40 years after Saigon’s fall, O.C. exhibit tells Vietnamese Americans’ stories – LA Times (Aug. 30, 2015)

Phuong Tran, 30, photographs her daughters, Tiffany, 5, left, and Angelina, 3, looking at a photo of their grandfather, Gen. Nhut Van Tran and grandmother, Lang Tran. The exhibit, Vietnamese Focus: Generations of Stories, uses photographs, videos, art and other materials to tell the story of O.C.’s Vietnamese community. (Irfan Khan / Los Angeles Times)

LA TIMES | AUGUST 30, 2015 | BY ANH DO | [link to article]

Sandra Hoang traveled all the way from Philadelphia to see the show.

She was among hundreds of Vietnamese Americans who turned out Saturday for the opening of a special exhibit in Santa Ana called Vietnamese Focus: Generations of Stories, which uses photographs, videos, art and other materials to tell the story of the Vietnamese community’s 40-year history in Orange County. Thousands of Vietnamese refugees settled in the county after the fall of Saigon in 1975.

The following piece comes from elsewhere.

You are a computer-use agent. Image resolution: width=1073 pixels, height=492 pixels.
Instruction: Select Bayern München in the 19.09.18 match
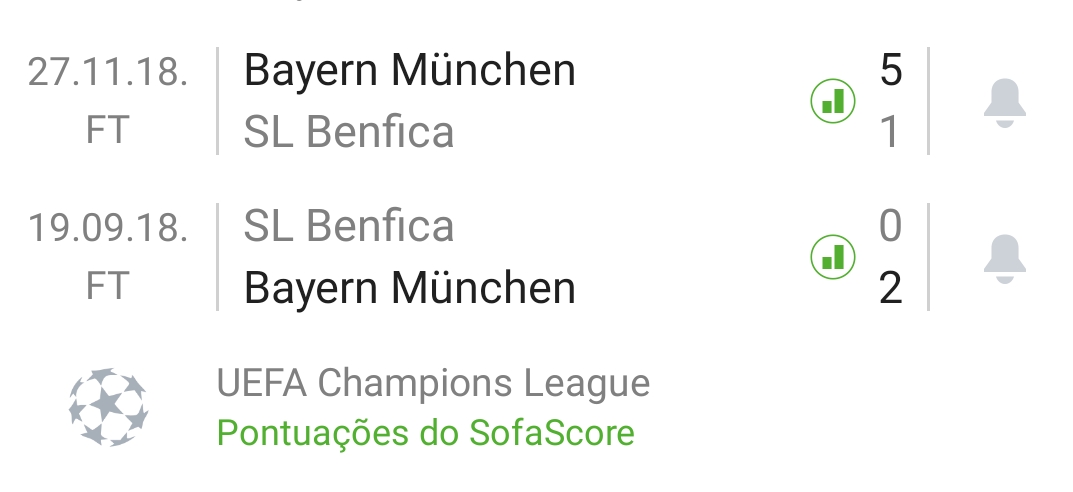409,288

“Where I am, we don’t have access to this information,” Hoang said. “There’s no collection. That’s why it’s a thrill for me to see this. This is tearful and joyful history as it evolved.”

The exhibit at Santa Ana’s Old Orange County Courthouse took eight months to assemble — with UC Irvine co-curators Linda Vo and Tram Le, working with Thuy Vo-Dang of the university’s Southeast Asian Archive, combing through thousands of photographs. Orange County is home to the largest Vietnamese community, more than 200,000, outside of Vietnam.

The show is divided into three parts: individual histories highlighted on panels, oral histories and art installations. In the middle of the gallery, “mourning” headbands hung from the ceiling, each depicting the face of a missing person who escaped Vietnam. The exhibit is sponsored by OC Parks and UC Irvine’s Vietnamese American Oral History Project.

Artist Trinh Mai created the haunting wisps of faces on white voile. She said she was inspired after reading stacks of letters at the Southeast Asian Archive from people desperately searching for their loved ones.

“These are real people and their souls deserve to live on,” she said.

Daniel Jones of Westminster, who grew up near Little Saigon, said his mother, a manicurist, worked around the clock and did not have time to share her experiences in a way that could help him understand his family’s saga.

“These displays are our guides,” said Jones, 22, who is half white, one-fourth Vietnamese and one-fourth African American. “Young people like me often have no other way of clicking with the past.”

A montage of who’s who in the community — representing medicine, fashion, film, social work, business and the arts — greeted nearly 500 visitors, detailing population, immigration patterns and lives transformed.

Orange County Supervisor Andrew Do welcomed the crowd, showing them a blue Pan American Airways travel bag given to his family before they fled their homeland in April 1975, at the end of the war.

“Whatever we could fit in two of these bags, we could take to a destination unknown,” he said. “And we had an hour to decide what were the most important things in our lives.” Do’s father ordered his children to wear two layers of clothes. He also packed French and English dictionaries.

“We are full-fledged Americans, yet we cannot keep moving forward if we ignore the early steps,” said Kim Pham, a graphic artist who grew up in Lawndale.

Chris Tran, of Orange, directed his daughters to an image of his father, the late Nhut Van Tran, a former South Vietnamese Army general who was awarded the U.S. Legion of Merit for his bravery directing the defense of An Loc, a provincial capital. He wanted his children to understand their grandfather’s dedication.

“For me, pictures made it more real,” said his 12-year-old daughter, Jackie.

“It’s not like we came over here and have the lives these kids have now,” Chris Tran said. “What better way to celebrate our history than here?”

Many of the non-Vietnamese in the gathering said the exhibit made a lasting impression.

“It’s the stories and the trials of overcoming,” says Susanne Apitz, who traveled from the Arizona town of Portal. She grew up in Fullerton and finished high school in the late ’70s, a time when hundreds of refugees began to pour into area schools. “But I never knew these sagas. No one talked about it.”

“It’s so important to absorb,” said her brother, Marcus Apitz. “This is part of our history too.”